:: EXERCISE DATA ::

***

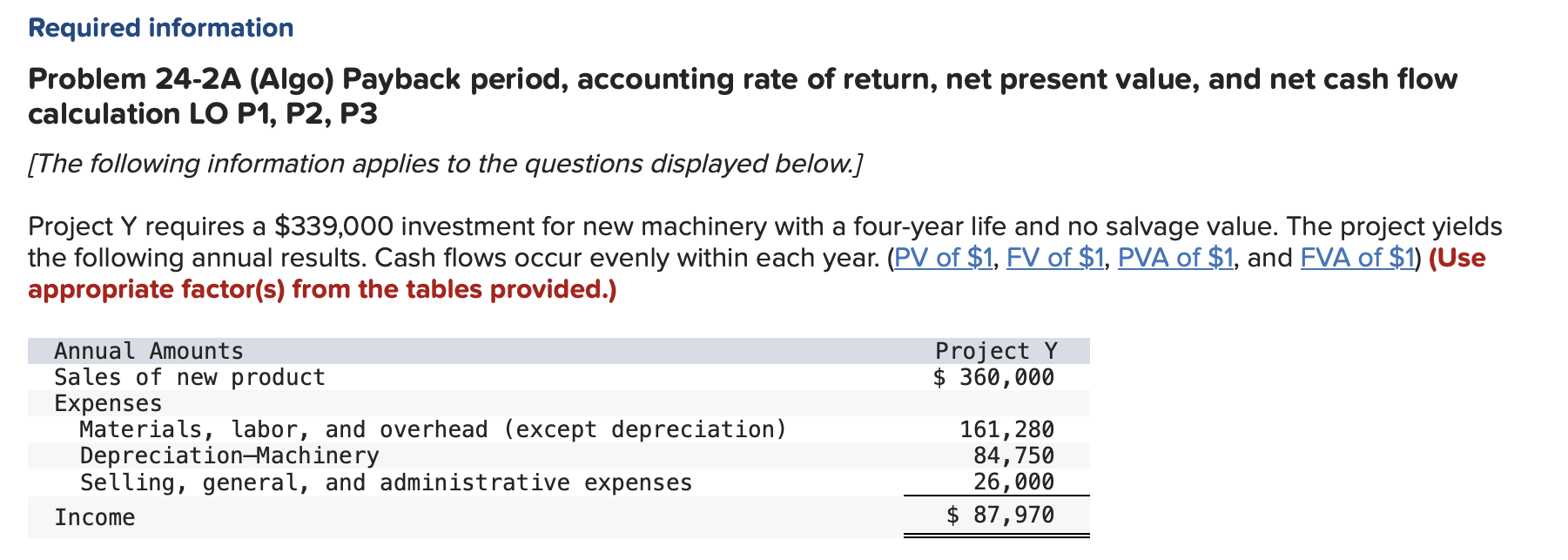Viewport: 1568px width, 560px height.
Task: Click the Required information heading
Action: 161,28
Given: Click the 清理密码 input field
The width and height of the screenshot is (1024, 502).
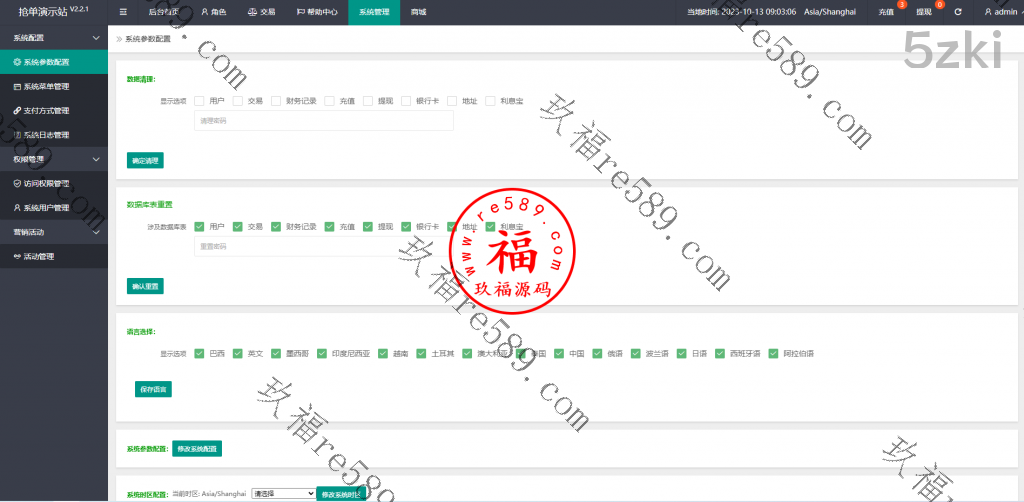Looking at the screenshot, I should 323,121.
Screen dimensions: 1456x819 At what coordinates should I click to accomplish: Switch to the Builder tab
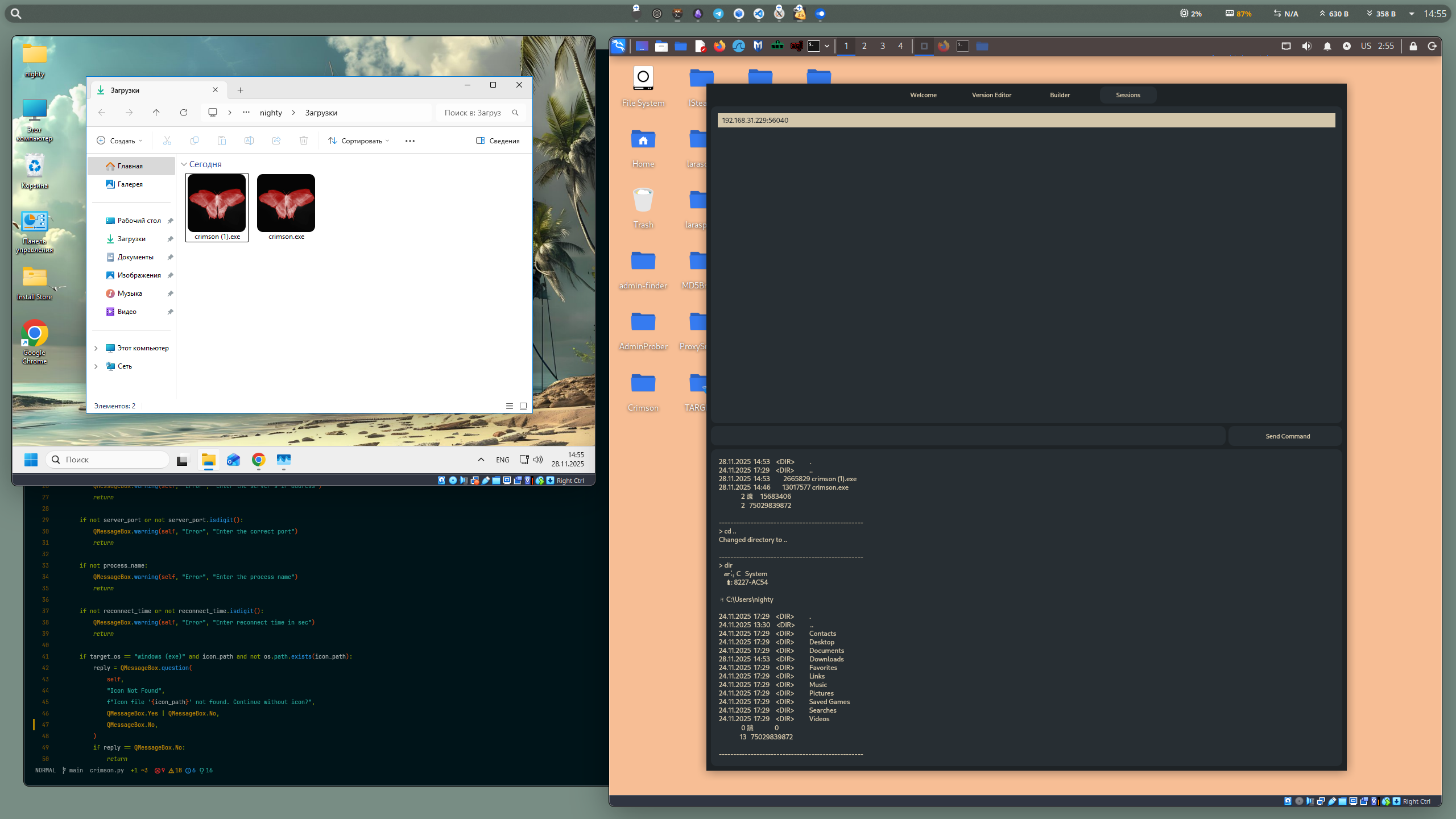click(x=1060, y=95)
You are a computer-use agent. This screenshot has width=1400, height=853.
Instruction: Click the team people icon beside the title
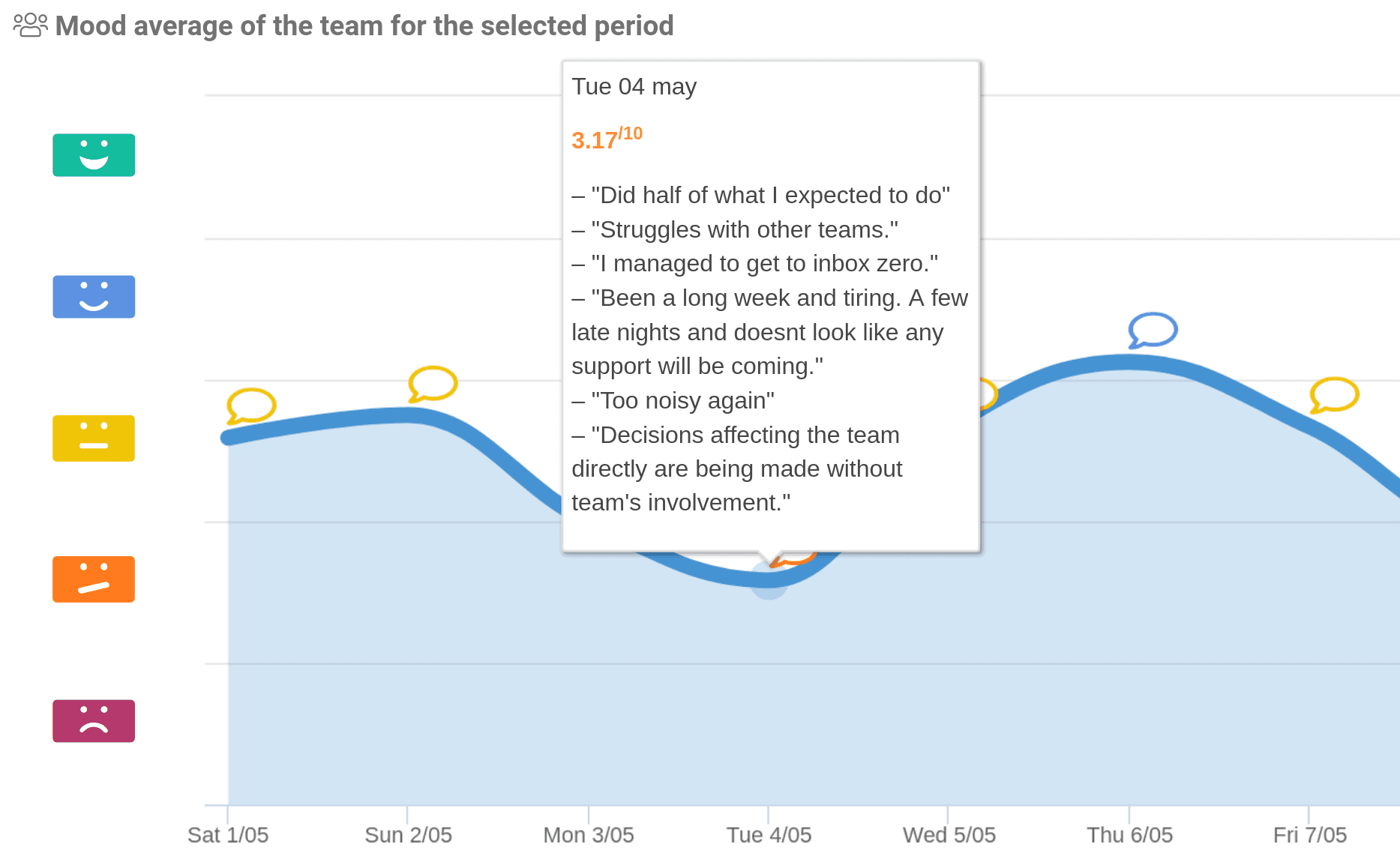(x=31, y=25)
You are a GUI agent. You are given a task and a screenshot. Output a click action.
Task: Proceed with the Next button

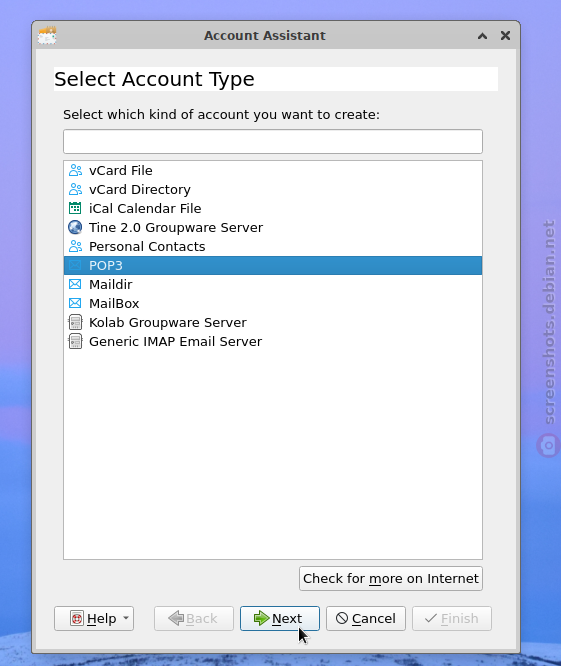(279, 618)
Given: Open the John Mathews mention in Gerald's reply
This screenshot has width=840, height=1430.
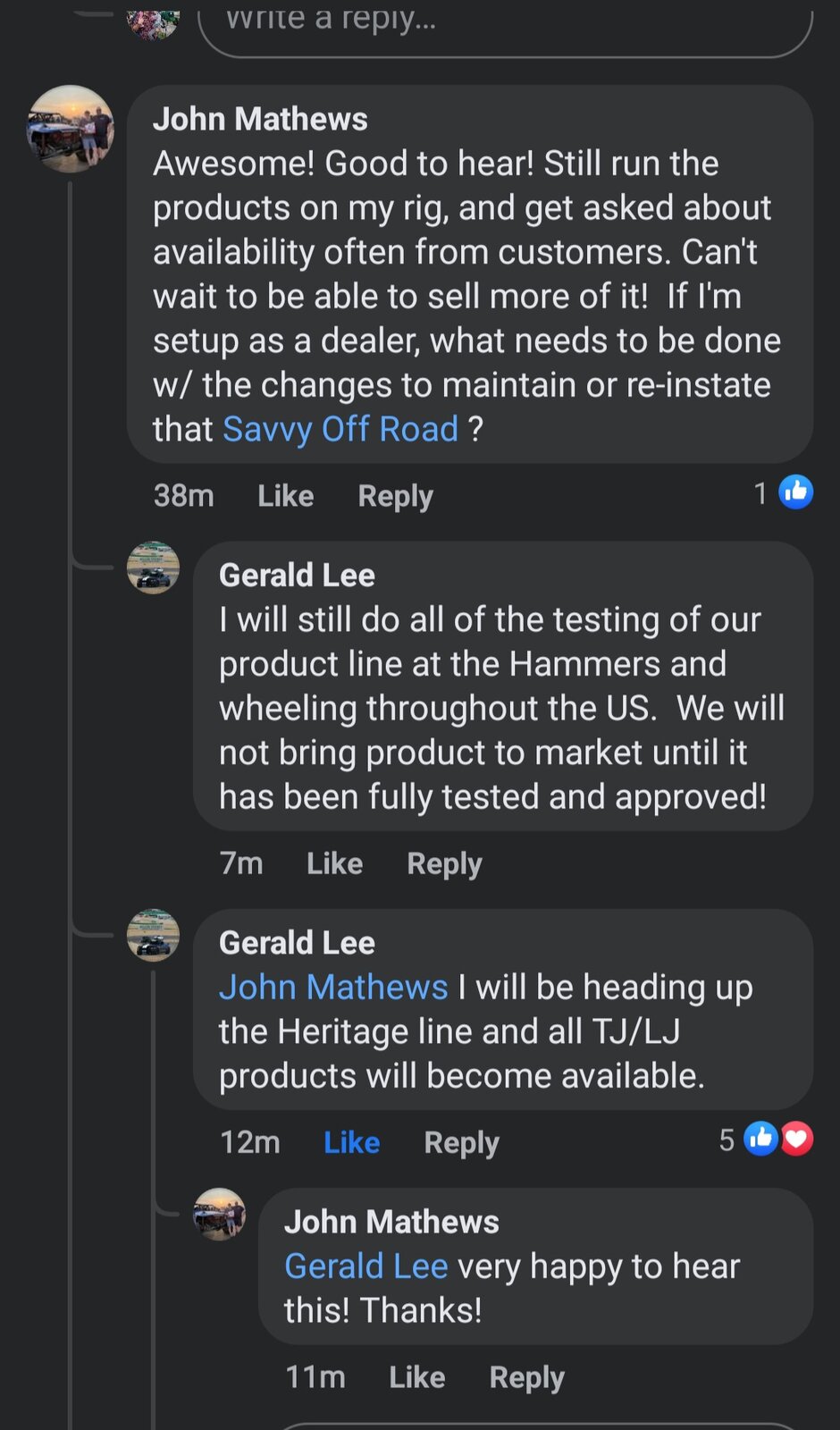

***

:: ABOUT THIS EXERCISE ::
Please retype exactly the lines from the one containing "Given: Click the 清理密码 input field" through the last line of the records, both included, leaving out every picture.

:: EXERCISE RESULT ::
Given: Click the 清理密码 input field
The width and height of the screenshot is (1024, 502).
Looking at the screenshot, I should 323,121.
Screen dimensions: 1456x819 At what coordinates should I click to accomplish: Switch to the Builder tab
click(x=1060, y=95)
You are a computer-use agent. This screenshot has width=1400, height=853.
Instruction: Click the team people icon beside the title
(x=31, y=25)
You are a GUI agent. You are given a task and a screenshot. Output a click action.
Task: Proceed with the Next button

(279, 618)
Given: Open the John Mathews mention in Gerald's reply
This screenshot has width=840, height=1430.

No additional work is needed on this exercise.